Elle soutient être dans l’impossibilité matérielle d’accéder à l’immeuble indivis compte tenu du conflit familial et ne plus être en possession des clefs comme le révèle l’attestation de M [V] versée au débat ; qu’au surplus, les revendications indemnitaires invoquées par la défenderesse sont directement en lien avec une jouissance strictement privative du bien litigieux.
Elle rétorque à la demande d’abattement de 50% du montant de l’indemnité d’occupation que Mme [I] [M] jouit pleinement de la totalité du bien, sans restriction et en l’absence de précarité d’autant plus qu’elle ne règle plus les mensualités du prêt bancaire depuis 2023 qui sont prises en charge par sa fille.
Elle ajoute que la situation de surendettement n’est pas un élément opposable dès lors que cela résulte de choix personnels de la défenderesse qui a eu recours à des crédits à la consommation, de même son placement sous mesure de protection ne justifie pas une réduction du montant de l’indemnité d’occupation.
Mme [I] [M] conclut au rejet de cette demande d’indemnité d’occupation.
Elle fait valoir que Mme [U] [V] épouse [B] ne rapporte pas la preuve d’une impossibilité de droit ou de fait d’user de la chose indivise, d’autant plus qu’elle a elle-même occupé le bien jusqu’en février 2015.
A titre subsidiaire, Mme [I] [M] conteste la valeur locative retenue qui correspond à une estimation en ligne. Elle verse au débat un avis de valeur locative récent d’un montant de 1 350 euros par mois.
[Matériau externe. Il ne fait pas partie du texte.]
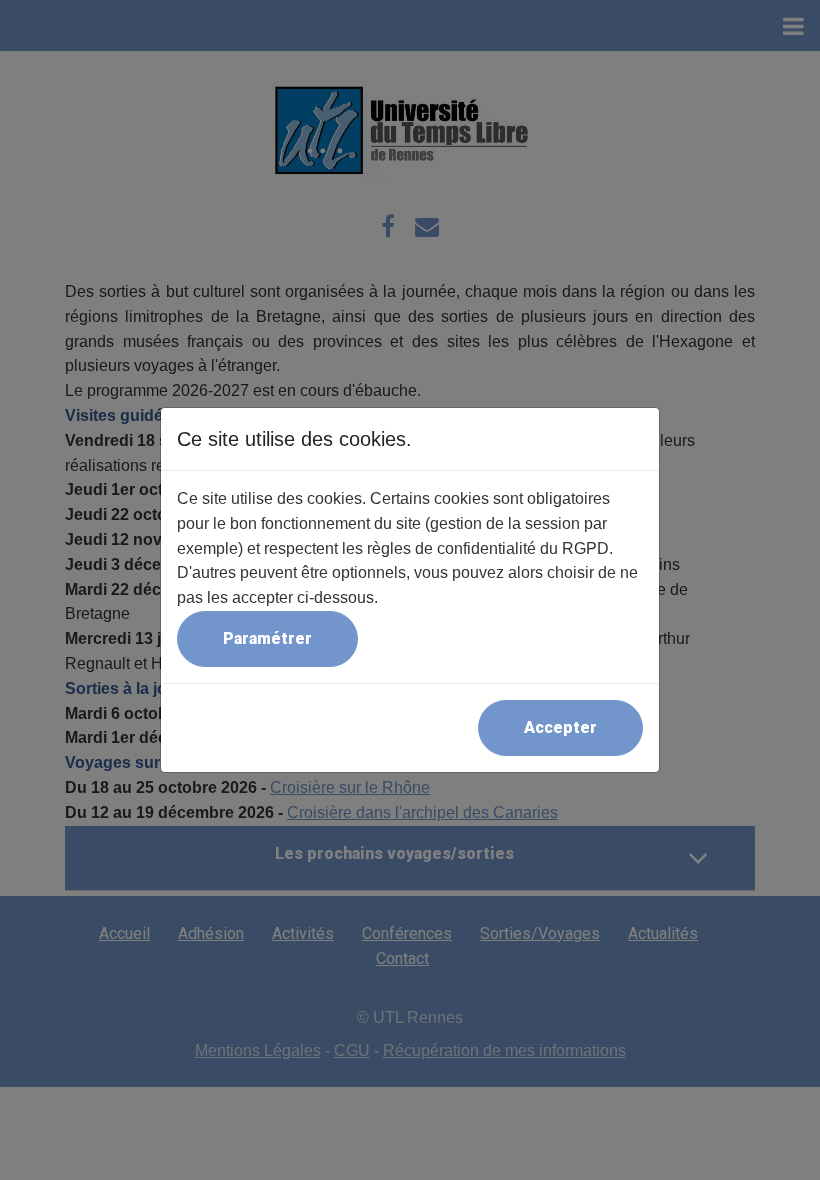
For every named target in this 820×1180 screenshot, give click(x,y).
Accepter (560, 727)
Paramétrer (267, 638)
Elle soutient en outre qu’il est de jurisprudence constante que le droit de l’occupant étant plus précaire que celui d’un locataire protégé par le statut légal, qu’il doit être opéré un abattement à hauteur de 30% au regard du caractère précaire de ce type d’occupation, dès lors, l’indemnité devrait être fixée à la somme de 913, 50 euros par mois. Au surplus, elle invoque sa situation personnelle et financière, notamment sa mise à la retraite et son état de surendettement, justifiant un abattement à hauteur de 50% de l’indemnité d’occupation, celle-ci devant ainsi être fixée à la somme de 675 euros par mois due à l’indivision et à compter uniquement du 31 octobre 2019.
Réponse du tribunal
Il résulte des termes de l’article 815-9 al 2 du code civil que l’indivisaire qui jouit privativement de la chose indivise est, sauf convention contraire, redevable d’une indemnité.
L’article 815-10 alinéa 3 du même code précisant toutefois qu’aucune recherche relative aux fruits ou revenus n’est recevable plus de cinq ans après la date à laquelle ils ont été perçus ou auraient pu l’être.
Il incombe à l’indivisaire qui réclame le paiement d’une indemnité d’occupation par un autre coïndivisaire de rapporter la preuve de l’occupation privative et exclusive du bien par celui-ci et de sa durée.
En l’espèce, il n’est pas contesté ni contestable que Mme [I] [M] a occupé de manière continue et effective l’immeuble indivis depuis son acquisition en 2007. Par ailleurs, Mme [U] [V] épouse [B] verse au débat une attestation de M [O] [V], son oncle, qui relate les faits du 15 mars 2015, décrivant l’impossibilité matérielle pour la requérante d’accéder au bien indivis en l’absence de télécommande du portail et des clefs de la maison ainsi que les relations conflictuelles et violentes entre les parties, excluant toute jouissance possible du bien par la requérante. Cette situation caractérise une impossibilité de fait pour le coindivisaire d’user de la chose. Par conséquent, il sera fait droit à la demande d’indemnité d’occupation.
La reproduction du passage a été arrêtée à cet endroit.